Publicly released information tends to have a huge impact on penny stock prices. To be successful with trading penny stocks in Canada it requires you to have a keen eye for these sorts of releases.
Doing your research
Day trading Canadian penny stocks requires you to base your research on macro research, or technical analysis.
Macro research will include things like where you believe commodity prices are going. You then use this information to play the game by purchasing small companies in this space that will benefit from an uptrend.
For example, marijuana stocks have had a huge uptrend this last while as a result of legalization taking place in parts of the US, and now prospectively in Canada for the future.
Technical analysis will explore trends in prices that may indicate the future direction of the stock.
These will include typical chart patterns such as “head and shoulders”, but more important would be “break out” points. This occurs when a penny stock is trading at a resistance level and seems to be about to “break through” a certain level.
At this point is when it is possible that there will be a price upswing for an enterprising investor. An example would be the image below, observe how the penny stock traded within a range of prices before starting to pick up volume and then break out.
Some other factors to take into consideration when doing research on Canadian penny stocks:
1. The management: Most top investors believe that the management is what makes or breaks a company. Hence, look at the track record of the executives running the firm.
2. The numbers: Pay close attention to the financial statements, but this will be a futile attempt if you don’t know how to read statements properly.
3. Learn to identify promotions: There is a difference between proper equity research reports, which are not really common with penny stocks, and advertisements. If the writer is being compensated for the number of shares sold, then it’s most likely a scam. Such information can be found in the disclosure section of the newsletter (report).
How do I make money with Canadian penny stocks?

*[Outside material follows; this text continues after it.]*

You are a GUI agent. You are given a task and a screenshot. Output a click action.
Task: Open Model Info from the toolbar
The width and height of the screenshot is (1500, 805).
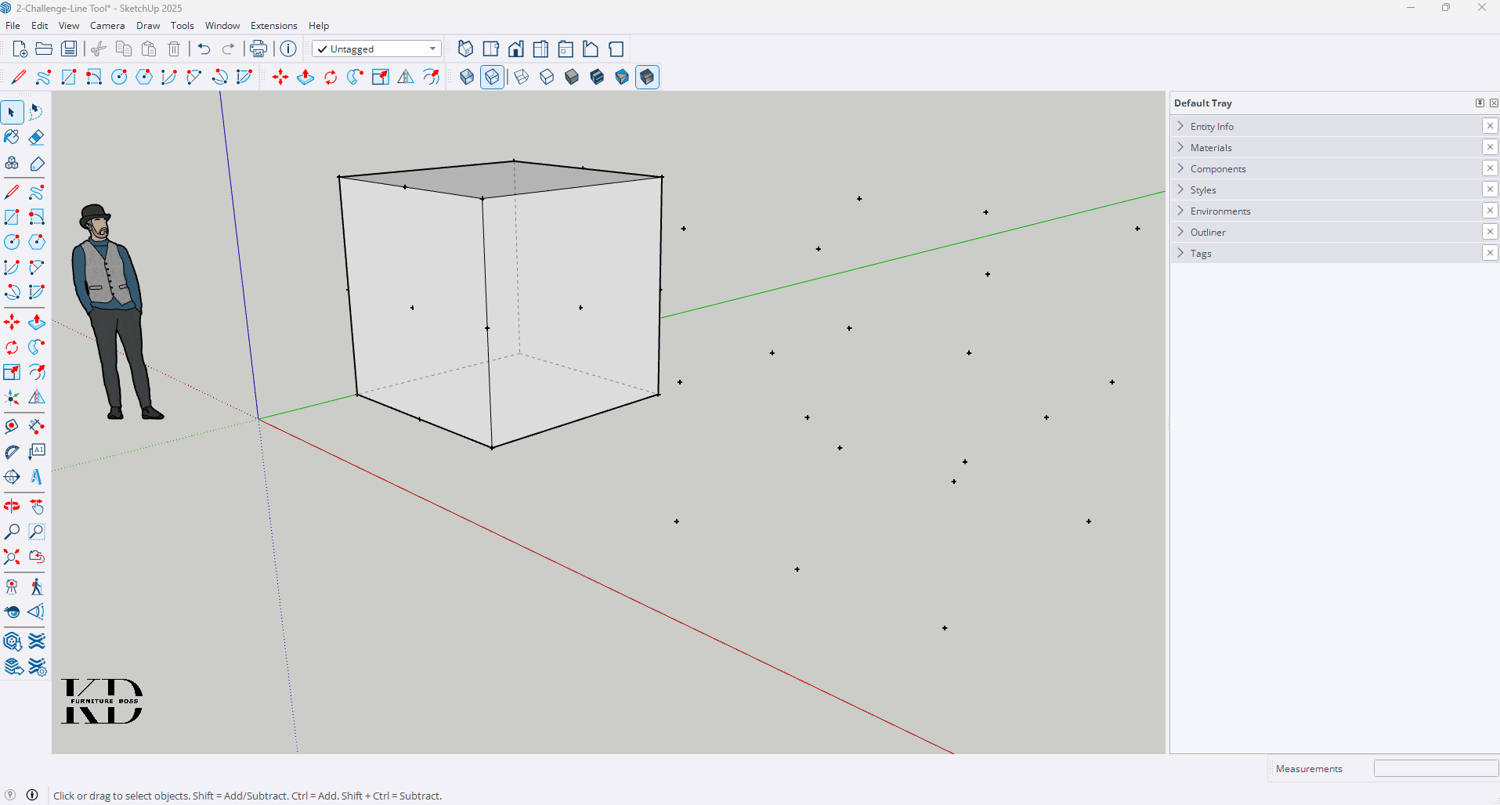click(x=288, y=49)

There are two main ways to make money with Canadian penny stocks – trading, and investing. Investing in penny stocks for long periods of time is not recommended. It simply does not work because almost all penny stock companies cease to exist after a short period of time.
Trading is the path that most penny stock enthusiasts in Canada and around the world take, however, as mentioned before, if you don’t know what you’re doing then you will end up losing your shirt, and that is not an exaggeration.
But if you can identify scams and those diamonds in the rough (no pun intended), then it is possible to make huge returns, sometimes in thetriple digits with Canadian penny stocks.
Another caveat when it comes to trading is constant monitoring. You would be glued to your computer screen, and constantly looking at charts to determine when to buy and sell. Hence, trading penny stocks in Canada is more or less like a full time job.
There are credible ways of making money penny stock trading. However, look at it as small-cap and micro-cap stocks.
Use this perspective to shift focus continually away from a 1000% return. The same care, research, and sourcing of information is needed just like any other type of investing.
Canadian penny stocks do have certain advantages for new investors. Because they are priced so low, you don’t have to invest too much money to get started.
If you limit yourself to companies that provide proper documents, then this is also a good place to learn to read and interpret financial statements, because they are most often short and not that complicated. It can also be benefical to invest in penny stocks inside of a Tax Free Savings Account, as those huge returns will not be subject to tax inside of it.
Make sure you understand the company you are buying. Watch for factors like management and earnings, and understand the credibility of the stocks “narrative”.
Approach with hesitation, and question everything. This will make you a more confident and analytical investor, which will help you avoid some of the scams out there. I wish you some exciting, wonderful, and prosperous trading!